Matthias teringat betapa ketakutannya Leyla dan bagaimana dia dengan cepat menutup mulutnya untuk mencegah jeritan. Meski musim berbunga telah berlalu, dia masih bisa merasakan aroma samar mawar yang tercium dari kulitnya.
Setelah melepaskannya, dia mundur selangkah dan menunjuk ke umbi yang jatuh dengan tatapannya. Leyla merengut, kebencian terlihat di matanya, tapi dia tidak punya pilihan selain menuruti permintaannya.
Sambil mengertakkan gigi, dia berlutut untuk mengumpulkan umbi-umbian. Saat dia menendang beberapa umbi dengan ujung sepatunya ke arahnya, rona merah muncul di pipinya.
Warna merahnya mempercantik warna kulitnya dengan sempurna.
Matthias bertanya-tanya betapa indahnya jika dia bisa mengecat seluruh tubuhnya dengan warna itu.

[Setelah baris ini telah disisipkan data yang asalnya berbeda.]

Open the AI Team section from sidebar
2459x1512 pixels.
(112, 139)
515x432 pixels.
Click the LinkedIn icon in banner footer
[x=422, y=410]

Warna merah yang indah. Warna dia.
"Apa jadwal soreku?"
Matthias bertanya ketika mobil mereka mendekati pusat kota.
"Jadwal terakhir hari ini adalah menghadiri rapat direksi."
Matthias mengangguk puas dan memeriksa arlojinya. Dia bisa pulang lebih awal sore ini.
Setelah keluar dari mobil, ia menyempatkan diri sejenak mengagumi langit biru tinggi yang tak berawan. Matahari sore hari menyinari gedung-gedung dengan cahayanya yang hangat dan angin membuat segalanya tetap sejuk.
Cuacanya sempurna untuk menikmati piknik musim gugur.